Let's begin this with not just a quote, but a self-quote. At the beginning of our second episode, rather than quote a great intellectual, I'm going to quote me from the very end of the first episode. 

"What Russia hates is American liberalism: pure, boring, unreformed, mid-20th century, rock-ribbed, Rooseveltian, American liberalism. An ideology viewed as totalitarian because it's no ideology at all, and therefore invalidates other ideologies. The same liberalism accused of being a perversion of classic liberalism to which Republican antiliberals want to revert, the same liberalism which Socialists and Marxists call neoliberal and think outmoded, the same liberalism which anti-imperialists accuse of being conservatism with the added hypocrisy of a human face, the same liberalism which imperialists accuse of advocating policies no different anti-imperial terrorists.
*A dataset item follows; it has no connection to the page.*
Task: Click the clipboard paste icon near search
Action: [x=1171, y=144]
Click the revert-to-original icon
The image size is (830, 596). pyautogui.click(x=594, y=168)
The liberal whose best motto is to live and let live, and in the course of human events, this liberalism corrects itself to better let us live and let live. It corrected itself after World War I to mean internationalism, corrected itself after the Great Depression to mean economic progressivism, it corrected itself during World War II to mean anti-pacifism, it corrected itself during the Kennedy era to make human rights for all, then corrected itself during the Johnson era to mean that human rights should be a particular priority at home where unintended consequences can be minimized - and had to correct itself on this matter yet again during the Bush era. A liberalism that went from Wilson to Roosevelt to Truman to Kennedy and Johnson to King, before its progress was halted, and then made manifest again by Obama. A liberalism that adjusted itself by untold numbers of thinkers, statistics, and debates, and constantly evolving itself to give humanity a greater and greater chance at something better for all and not merely the elite. But the greater liberalism's triumphs become, the greater its defeats are when defeated."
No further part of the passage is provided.